“So let it be cheesy. So let it be fun.”

Someday a statistician will have to write a paper about the probability, if one tunes in at random to the film The Ten Commandments, of the first thing one sees being Yul Brynner saying “So let it be written. So let it be done.” I flipped the TV on yesterday, and sure enough, that’s what I saw. That’s the only line I–and most people I’ve talked to about it–can ever remember clearly from the film.

It’s kind of sad that a cheesy, 60-year old movie that I have seen 10 times already was still the best thing on television last night. Add to this that I’m not religious, and it becomes even more pathetic.

But that’s not the point. The point is that, although the picture quality in the film was great, there were some times when it made obvious special-effects look all the worse. For instance, in the scene where Rameses is exiling Moses from Egypt, Rameses and Moses are looking at each other, a few feet apart. When the camera is on Rameses, he is standing in front of what is fairly obviously a painting of the Nile. Cut to Moses, who is standing in a very real desert, with a vast wasteland stretching out behind him. The shots of Moses are great; they could have come from a modern-day film. The shots of Rameses are laughably bad, even for 1956. It’s jarring.
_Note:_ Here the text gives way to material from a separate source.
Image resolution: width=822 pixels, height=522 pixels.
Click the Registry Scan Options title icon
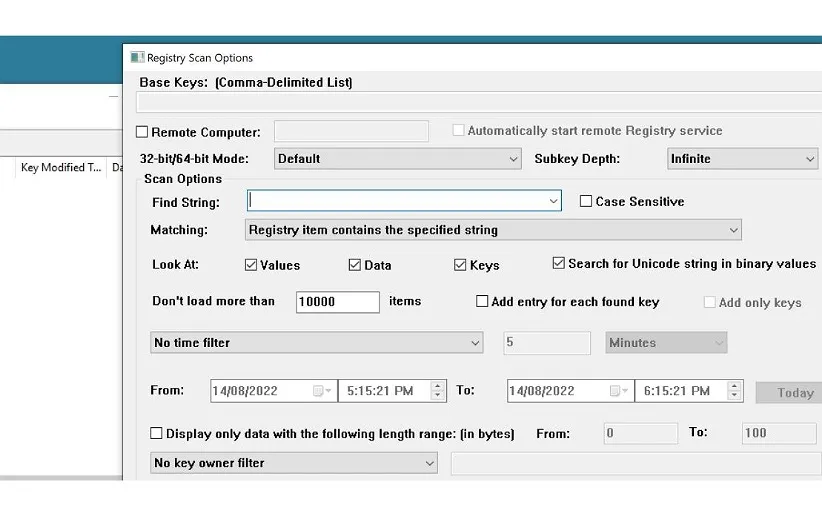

Obviously, though, that hasn’t hurt the movie’s popularity. Even I enjoy it, although it’s not anywhere close to what I’d call a “great” movie.

Oh, and happy Easter.

2 Comments

    1. That is an impressive scene, for its time. It could be done digitally now (although water is still one of the hardest things for filmmakers to get right) but it must have been to viewers in 1956 practically what the 3-D in “Avatar” is to viewers now.